**What the exercise asks:** Take the entries below and print only the lines from the one with "Given: Click the Отмена button" through the one with "Tap red restricted icon on internet/inet row", exactly as they stand, both ends included.

**Excerpted data:**
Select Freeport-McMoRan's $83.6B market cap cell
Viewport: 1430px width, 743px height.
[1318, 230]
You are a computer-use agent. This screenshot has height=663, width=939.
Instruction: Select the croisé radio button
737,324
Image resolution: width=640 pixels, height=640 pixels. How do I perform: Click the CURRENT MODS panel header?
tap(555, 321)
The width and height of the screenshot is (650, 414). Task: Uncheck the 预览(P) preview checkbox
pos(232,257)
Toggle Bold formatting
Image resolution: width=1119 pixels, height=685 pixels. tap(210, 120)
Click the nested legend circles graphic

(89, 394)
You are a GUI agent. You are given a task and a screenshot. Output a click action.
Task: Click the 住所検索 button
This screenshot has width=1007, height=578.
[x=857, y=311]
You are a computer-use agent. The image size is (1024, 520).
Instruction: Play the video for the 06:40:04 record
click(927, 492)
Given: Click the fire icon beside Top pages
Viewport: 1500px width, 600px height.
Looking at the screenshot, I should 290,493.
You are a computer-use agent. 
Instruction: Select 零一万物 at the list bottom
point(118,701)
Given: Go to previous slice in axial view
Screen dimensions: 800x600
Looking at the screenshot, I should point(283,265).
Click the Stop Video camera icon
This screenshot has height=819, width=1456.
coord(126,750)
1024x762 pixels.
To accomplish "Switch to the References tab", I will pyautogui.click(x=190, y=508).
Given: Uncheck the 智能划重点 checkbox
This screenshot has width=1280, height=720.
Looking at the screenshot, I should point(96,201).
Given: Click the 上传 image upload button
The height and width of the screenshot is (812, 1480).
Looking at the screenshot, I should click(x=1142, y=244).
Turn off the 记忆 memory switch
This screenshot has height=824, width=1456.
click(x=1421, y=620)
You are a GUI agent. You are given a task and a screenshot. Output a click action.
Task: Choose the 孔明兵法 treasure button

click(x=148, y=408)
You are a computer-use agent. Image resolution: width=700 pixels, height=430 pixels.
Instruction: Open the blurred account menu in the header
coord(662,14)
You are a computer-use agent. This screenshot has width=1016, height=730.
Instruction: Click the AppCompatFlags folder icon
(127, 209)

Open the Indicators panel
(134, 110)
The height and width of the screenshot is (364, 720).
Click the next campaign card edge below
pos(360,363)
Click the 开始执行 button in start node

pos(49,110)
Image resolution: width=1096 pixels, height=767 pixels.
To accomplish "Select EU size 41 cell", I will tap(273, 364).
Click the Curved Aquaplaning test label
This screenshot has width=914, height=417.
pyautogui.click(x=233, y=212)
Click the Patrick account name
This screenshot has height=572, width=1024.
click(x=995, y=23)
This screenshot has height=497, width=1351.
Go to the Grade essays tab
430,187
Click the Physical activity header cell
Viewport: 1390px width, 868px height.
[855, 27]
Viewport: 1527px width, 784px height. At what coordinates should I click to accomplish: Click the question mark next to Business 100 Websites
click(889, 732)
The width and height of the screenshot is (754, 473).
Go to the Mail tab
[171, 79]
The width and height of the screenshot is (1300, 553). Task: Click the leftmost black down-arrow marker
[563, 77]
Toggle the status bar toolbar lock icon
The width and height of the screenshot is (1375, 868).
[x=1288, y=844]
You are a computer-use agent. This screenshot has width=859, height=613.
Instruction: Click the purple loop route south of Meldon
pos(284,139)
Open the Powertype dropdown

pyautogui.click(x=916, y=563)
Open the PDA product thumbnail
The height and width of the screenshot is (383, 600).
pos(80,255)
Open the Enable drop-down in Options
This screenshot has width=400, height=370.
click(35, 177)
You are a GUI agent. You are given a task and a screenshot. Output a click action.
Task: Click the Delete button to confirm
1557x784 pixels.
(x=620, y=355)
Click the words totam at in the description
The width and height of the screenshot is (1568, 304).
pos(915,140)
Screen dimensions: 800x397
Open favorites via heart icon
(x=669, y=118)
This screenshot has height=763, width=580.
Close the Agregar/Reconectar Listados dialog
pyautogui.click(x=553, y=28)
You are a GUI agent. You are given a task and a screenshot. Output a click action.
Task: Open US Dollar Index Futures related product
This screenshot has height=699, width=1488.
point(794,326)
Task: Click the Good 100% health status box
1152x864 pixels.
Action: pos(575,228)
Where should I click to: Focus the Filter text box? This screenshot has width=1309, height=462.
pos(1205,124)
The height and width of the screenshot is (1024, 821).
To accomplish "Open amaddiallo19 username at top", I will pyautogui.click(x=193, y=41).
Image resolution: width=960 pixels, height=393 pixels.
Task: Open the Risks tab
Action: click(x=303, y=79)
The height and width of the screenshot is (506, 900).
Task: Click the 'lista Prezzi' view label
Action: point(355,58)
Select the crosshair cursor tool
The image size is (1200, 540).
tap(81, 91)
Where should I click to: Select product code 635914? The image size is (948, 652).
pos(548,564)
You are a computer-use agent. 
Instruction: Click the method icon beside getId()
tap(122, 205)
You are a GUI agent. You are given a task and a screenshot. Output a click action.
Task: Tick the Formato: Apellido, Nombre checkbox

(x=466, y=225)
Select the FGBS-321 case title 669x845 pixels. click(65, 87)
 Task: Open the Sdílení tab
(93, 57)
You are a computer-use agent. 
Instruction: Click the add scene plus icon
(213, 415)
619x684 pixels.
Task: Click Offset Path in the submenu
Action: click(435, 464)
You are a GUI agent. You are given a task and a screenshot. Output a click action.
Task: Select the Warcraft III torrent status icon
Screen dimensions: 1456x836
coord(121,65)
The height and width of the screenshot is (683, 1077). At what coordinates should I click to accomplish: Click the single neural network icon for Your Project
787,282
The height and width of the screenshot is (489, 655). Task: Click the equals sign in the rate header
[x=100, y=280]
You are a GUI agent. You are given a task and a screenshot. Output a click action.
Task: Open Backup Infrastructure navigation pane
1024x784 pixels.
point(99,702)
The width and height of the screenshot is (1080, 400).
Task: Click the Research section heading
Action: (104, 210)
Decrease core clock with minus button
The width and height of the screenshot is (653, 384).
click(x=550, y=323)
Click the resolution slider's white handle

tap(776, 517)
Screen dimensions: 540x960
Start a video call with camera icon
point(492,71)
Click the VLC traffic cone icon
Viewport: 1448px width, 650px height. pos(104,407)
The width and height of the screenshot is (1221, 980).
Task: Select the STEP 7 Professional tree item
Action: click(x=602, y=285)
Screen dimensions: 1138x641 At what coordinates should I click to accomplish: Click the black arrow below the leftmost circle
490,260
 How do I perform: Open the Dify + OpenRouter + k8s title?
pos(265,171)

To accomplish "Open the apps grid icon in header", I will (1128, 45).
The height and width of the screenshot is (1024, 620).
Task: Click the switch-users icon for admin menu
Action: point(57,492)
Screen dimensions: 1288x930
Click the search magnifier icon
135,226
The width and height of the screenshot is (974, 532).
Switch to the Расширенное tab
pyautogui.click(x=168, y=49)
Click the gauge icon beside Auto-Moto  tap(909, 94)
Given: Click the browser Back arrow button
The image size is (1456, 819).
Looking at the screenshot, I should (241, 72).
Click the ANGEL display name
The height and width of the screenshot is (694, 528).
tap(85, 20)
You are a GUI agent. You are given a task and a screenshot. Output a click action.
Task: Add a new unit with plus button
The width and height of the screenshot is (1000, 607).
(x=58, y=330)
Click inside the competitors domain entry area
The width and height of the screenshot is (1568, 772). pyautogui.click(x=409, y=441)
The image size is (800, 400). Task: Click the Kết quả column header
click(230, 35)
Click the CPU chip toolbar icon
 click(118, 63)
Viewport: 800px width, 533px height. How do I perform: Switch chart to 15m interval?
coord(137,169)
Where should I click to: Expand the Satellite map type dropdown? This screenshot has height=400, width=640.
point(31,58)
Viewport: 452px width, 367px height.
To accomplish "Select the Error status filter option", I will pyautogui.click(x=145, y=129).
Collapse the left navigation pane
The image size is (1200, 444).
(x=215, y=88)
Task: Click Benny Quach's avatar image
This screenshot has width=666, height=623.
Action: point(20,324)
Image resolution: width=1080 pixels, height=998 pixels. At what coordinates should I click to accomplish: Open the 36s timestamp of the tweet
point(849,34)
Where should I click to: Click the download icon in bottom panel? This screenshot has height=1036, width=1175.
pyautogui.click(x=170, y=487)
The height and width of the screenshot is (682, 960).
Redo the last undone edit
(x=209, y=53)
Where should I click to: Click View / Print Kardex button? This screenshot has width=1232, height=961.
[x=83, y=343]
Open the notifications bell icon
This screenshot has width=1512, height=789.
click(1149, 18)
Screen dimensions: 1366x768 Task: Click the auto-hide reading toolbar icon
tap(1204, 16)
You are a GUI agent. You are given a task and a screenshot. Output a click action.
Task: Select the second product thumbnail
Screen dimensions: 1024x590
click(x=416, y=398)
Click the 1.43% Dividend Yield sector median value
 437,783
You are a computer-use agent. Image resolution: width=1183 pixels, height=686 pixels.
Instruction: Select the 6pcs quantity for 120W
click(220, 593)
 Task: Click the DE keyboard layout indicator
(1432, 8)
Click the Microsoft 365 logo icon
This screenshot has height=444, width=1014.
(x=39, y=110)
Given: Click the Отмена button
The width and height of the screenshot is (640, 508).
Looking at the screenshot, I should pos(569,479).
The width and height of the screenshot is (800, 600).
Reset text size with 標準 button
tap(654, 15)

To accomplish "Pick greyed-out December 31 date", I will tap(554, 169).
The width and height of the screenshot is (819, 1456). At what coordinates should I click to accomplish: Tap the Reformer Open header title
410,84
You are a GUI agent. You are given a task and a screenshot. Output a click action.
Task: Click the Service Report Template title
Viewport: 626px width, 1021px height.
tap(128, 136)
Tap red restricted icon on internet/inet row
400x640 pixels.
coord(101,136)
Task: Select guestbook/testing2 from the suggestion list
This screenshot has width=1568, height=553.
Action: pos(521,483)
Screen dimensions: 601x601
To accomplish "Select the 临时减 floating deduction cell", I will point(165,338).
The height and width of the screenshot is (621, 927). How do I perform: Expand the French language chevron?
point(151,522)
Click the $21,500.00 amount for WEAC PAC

**Task result:**
Given: Click the Отмена button
The width and height of the screenshot is (640, 508).
Looking at the screenshot, I should pos(569,479).
The width and height of the screenshot is (800, 600).
Reset text size with 標準 button
tap(654, 15)

To accomplish "Pick greyed-out December 31 date", I will tap(554, 169).
The width and height of the screenshot is (819, 1456). At what coordinates should I click to accomplish: Tap the Reformer Open header title
410,84
You are a GUI agent. You are given a task and a screenshot. Output a click action.
Task: Click the Service Report Template title
Viewport: 626px width, 1021px height.
tap(128, 136)
Tap red restricted icon on internet/inet row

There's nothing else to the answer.